Ich freue mich schon den ganzen Tag drüber.
Nachbericht

Die Lesungen auf dem Schiff und im Wohnzimmer sind vorbei und waren jut. Ich habe Leute kennengelernt, wie zum Beispiel Moritz Rinke, der einen ziemlichen Eindruck auf die anwesenden Frauen machte, vielleicht wegen seiner Haare und dem "süüüßen" Sprachfehler. Aber so gut habe ich ihn auch nicht kennengelernt, dass ich jetzt was Konkreteres sagen könnte, eigentlich kaum.
Mit Stefan Beuse habe ich im Wohnzimmer von Gerhard Fiedler gelesen, es war für ein Wohnzimmer riesig, eher wie eine Halle und sehr schick, es war auch voll, ausverkauft sogar, und Stefan Beuse ist sehrsehr nett und Lou sowieso auch und G. Fiedler, weil er sein Wohnzimmer hergibt und es alles so schön gemacht hat.
Fotos wären schön, aber ich habe keine, obwohl unentwegt da welche von Fotografen gemacht wurden, wo verschwinden die eigentlich hin?

Donnerstag, 20. Mai 2010

Lesebühne Hamburger Ziegel - Literatur in der HafenCity

Zum sechsten Mal bringt das Literaturkontor im Sommer 2010 Literatur in die Hafencity: Mit der Lesebühne Hamburger Ziegel, auf der junge Talente und alte Hasen neue Texte aus der jährlichen Anthologie "Hamburger Ziegel" vorstellen. An gleich vier Sonntagen heißt es dann wieder bei Musik, einem unvergleichlichen Blick und kühlen Getränken: Anlegen und anlesen!
Zu Gast im Hamburger Hafen waren bisher u.a. Bas Böttcher, Harry Rowohlt, Karen Duve, Frank Schulz, Axel Brauns, Stefanie Schütz, Stefan Beuse, Hendrik Rost, Finn-Ole Heinrich, Lydia Daher, Mirko Bonné, Michael Weins u.v.m.
Die Lesebühne Hamburger Ziegel wurde erstmals im Jahr 2005 in dem Wettbewerb "Kunst und Kultur in die HafenCity", ausgeschrieben durch die HafenCity GmbH, die Hamburgische Kulturstiftung und die Körber Stiftung, prämiert. Seit dem Jahr 2006 werden die Lesungen ermöglicht durch die Hafencity GmbH und das Bankhaus Wölbern.
Die Termine 2010:
Sonntag, 27. Juni - 19 (!) Uhr: Katastrophen mit Kick
Katrin Seddig, Herbert Hindringer, Gerhard Henschel
special guest: Rainer Moritz
Bei Regen: HafenCity Infocenter im Kesselhaus
Sonntag, 25. Juli - 18 Uhr: Was wie so ist
Robert Cohn, Frank Schulz, Henrik Rost
special guest: Nina Jäckle
Bei Regen: Hamburg Cruise Center
Sonntag, 15. August - 18 Uhr: das war ich nicht
Finn-Ole Heinrich - Wiebke Lorenz - Stevan Paul
special guest: Kristof Magnusson (das war ich nicht)
Bei Regen: St.
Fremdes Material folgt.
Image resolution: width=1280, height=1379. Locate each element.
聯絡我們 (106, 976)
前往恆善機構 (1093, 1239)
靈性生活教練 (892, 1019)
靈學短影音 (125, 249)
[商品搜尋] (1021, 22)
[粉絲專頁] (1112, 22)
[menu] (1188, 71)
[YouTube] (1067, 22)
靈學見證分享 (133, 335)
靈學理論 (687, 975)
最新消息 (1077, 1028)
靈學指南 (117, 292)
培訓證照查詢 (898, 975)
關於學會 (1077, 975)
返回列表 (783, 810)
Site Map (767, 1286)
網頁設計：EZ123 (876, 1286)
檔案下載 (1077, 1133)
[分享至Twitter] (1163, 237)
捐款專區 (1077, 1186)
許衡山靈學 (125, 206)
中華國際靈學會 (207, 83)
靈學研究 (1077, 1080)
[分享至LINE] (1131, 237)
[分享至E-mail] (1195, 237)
Katharinenschule in der Hafencity
Der Eintritt für alle Veranstaltungen ist frei!
Musik von DJane Miss Alaska

... Und am 14. 6. ebenfalls in Hamburg auf der Altonale mit Stefan Beuse bei der Literaturquickiewohnzimmerlesung, das wird kuschelig!

LITERATUR
Wohnzimmerquickie mit Katrin Seddig und Stefan Beuse, 20 Uhr, Anmeldung über das Büro
der altonale unter Tel. 39 80 69 70 oder per E-Mail unter info@altonale.de, Eintritt 4 €
Ich lese auf dem Schiff im Rahmen der Altonale!!!
Am 6.6. um 18 Uhr:

Literatur Ahoi! mit Jörg-Uwe Albig und Katrin Seddig, 18 Uhr, MS Commodore, Anleger
Neumühlen/Oevelgönne, Karten unter www.altonale.de/Karten oder unter Tel. 39 80 69 70,
Eintritt pro Fahrt 8 / 6 Euro, Eintritt für beide Fahrten 12 / 10 €
Auf Radio Eins, Berlins bestem Radiosender, wurde mein Buch besprochen, Anbei die Kritik und der Link zum Stream.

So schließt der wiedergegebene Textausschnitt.